Republicans are entering the election with a strong governor in the lead, worthy candidates and – one hopes -- a clear and clean Republican message that reaches beyond issues of corruption.

Much of the Democrat campaign plan already has been unveiled in the press. Their plan, which includes “property tax relief,” has been in circulation long enough for Republican’s to have had the opportunity to debunk it. The promised “relief” is an elaborate shell game in which state taxpayers assume more of the tax payments made by municipal taxpayers. Since current property tax relief plans have no component addressing inordinate spending, they cannot not relieve taxpayers -- only politicians practiced in pea and shell games. Municipal governments, through referendums, have managed to scale back the grandiose budget plans favored by people who never saw a tax increase they didn’t like. Current property tax reform schemes will remove budgets, state and local, from the disciplinary effects of municipal referendums that do provide checks on spending. And if Democrats are ever successful in instituting their reforms, one can only hope Republicans will insist that state referendums be a part of any property tax reform proposal.

Here are some possible to-do’s that may be worthy of consideration.

Pin the donkey’s ears back on spending. The words “spending”, “excessive” cannot be used often enough on the political stump. You cannot convincingly assert this position by co-operating with the present regime. The Republican Party desperately needs a voice crying in the wilderness – a Barry Goldwater like figure. And it is clear, for reasons of strategy, real politic and personality, that this voice cannot be the governor’s. Weicker, a Republican who drifted over the course of his career into the bog of independence, co-operated and was co-opted; Rowland co-operated and was co-opted. That is why state spending has more than doubled within the space of two governors. Rell must not co-operate – or she will be co-opted.

Assemble a program that connects with voters. Parties are organized around either ideas or persons. Lincoln is regarded as the father of the modern Republican Party. His genius lay in definition. He summoned up from the depths specters haunting the political landscape of his day, put bones into them and clothed them in flesh; then he made then dance across the political stage. At first, Lincoln appeared to compromise: Slavery where it exists, but no slavery in the new territories. But later he trotted out the ideals, ever-present in his thinking, emancipated the slaves and preserved the union. Put out more flags! Unfurl the ideals; stick to them; defend them the way you would defend your hearth and home from assault.

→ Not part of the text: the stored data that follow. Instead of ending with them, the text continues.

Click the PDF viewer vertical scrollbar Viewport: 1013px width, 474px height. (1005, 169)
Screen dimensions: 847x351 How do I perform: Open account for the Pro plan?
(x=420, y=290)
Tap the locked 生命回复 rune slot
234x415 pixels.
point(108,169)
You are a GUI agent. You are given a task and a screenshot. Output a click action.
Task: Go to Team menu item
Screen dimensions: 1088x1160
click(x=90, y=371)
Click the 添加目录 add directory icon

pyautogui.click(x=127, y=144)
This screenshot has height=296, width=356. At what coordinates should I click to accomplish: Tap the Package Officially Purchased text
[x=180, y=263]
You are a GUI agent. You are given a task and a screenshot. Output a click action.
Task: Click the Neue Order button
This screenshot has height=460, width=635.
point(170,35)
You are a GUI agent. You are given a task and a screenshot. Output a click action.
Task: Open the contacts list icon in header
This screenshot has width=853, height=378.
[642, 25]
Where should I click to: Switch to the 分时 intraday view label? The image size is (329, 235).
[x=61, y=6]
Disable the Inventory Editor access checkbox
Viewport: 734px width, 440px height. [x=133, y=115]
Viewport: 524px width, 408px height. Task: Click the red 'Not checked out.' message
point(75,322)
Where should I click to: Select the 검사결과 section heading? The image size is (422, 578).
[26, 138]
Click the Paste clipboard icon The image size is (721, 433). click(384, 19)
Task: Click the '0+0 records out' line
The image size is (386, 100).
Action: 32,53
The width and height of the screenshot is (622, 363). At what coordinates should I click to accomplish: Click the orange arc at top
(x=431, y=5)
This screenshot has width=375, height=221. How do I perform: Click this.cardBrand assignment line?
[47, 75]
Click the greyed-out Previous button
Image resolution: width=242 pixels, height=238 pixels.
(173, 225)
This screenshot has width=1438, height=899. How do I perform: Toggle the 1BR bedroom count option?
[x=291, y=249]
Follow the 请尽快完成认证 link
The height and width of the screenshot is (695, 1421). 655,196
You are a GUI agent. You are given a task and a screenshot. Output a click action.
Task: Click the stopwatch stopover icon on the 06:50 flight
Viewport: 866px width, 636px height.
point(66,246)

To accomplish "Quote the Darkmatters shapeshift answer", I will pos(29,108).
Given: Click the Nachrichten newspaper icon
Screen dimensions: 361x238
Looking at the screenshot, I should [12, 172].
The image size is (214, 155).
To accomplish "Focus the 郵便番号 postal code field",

Connect all the dots. There is a direct connection between spending and the flight of jobs from Connecticut. You must make that connection plain and vivid. There is a connection between corruption and stagnant, co-opted governments. No one wants to stand idly by while this government “of the people, by the people and for the people” is kidnapped by narrow sectarian political interest groups. Certainly we do not want to deliver it, bound and gagged, to such as George Soros.

If Republicans can focus with laser like precision on these or some other few points that arouse interest, they may revitalize a party that too often has given up before the struggle has begun. You can do this – you watchmen in the towers, you custodians of the ideals. It will not be enough to plaster your walls with pictures of Jodi Rell. Something else will be required of you -- something more risky and strenuous. If you persevere energetically, the thing can be done. I should like to offer one last suggestion in closing: Involve your children in your politics. Windsor, Windsor Locks -- and the state too -- remain partly conquered but not unconquerable territory.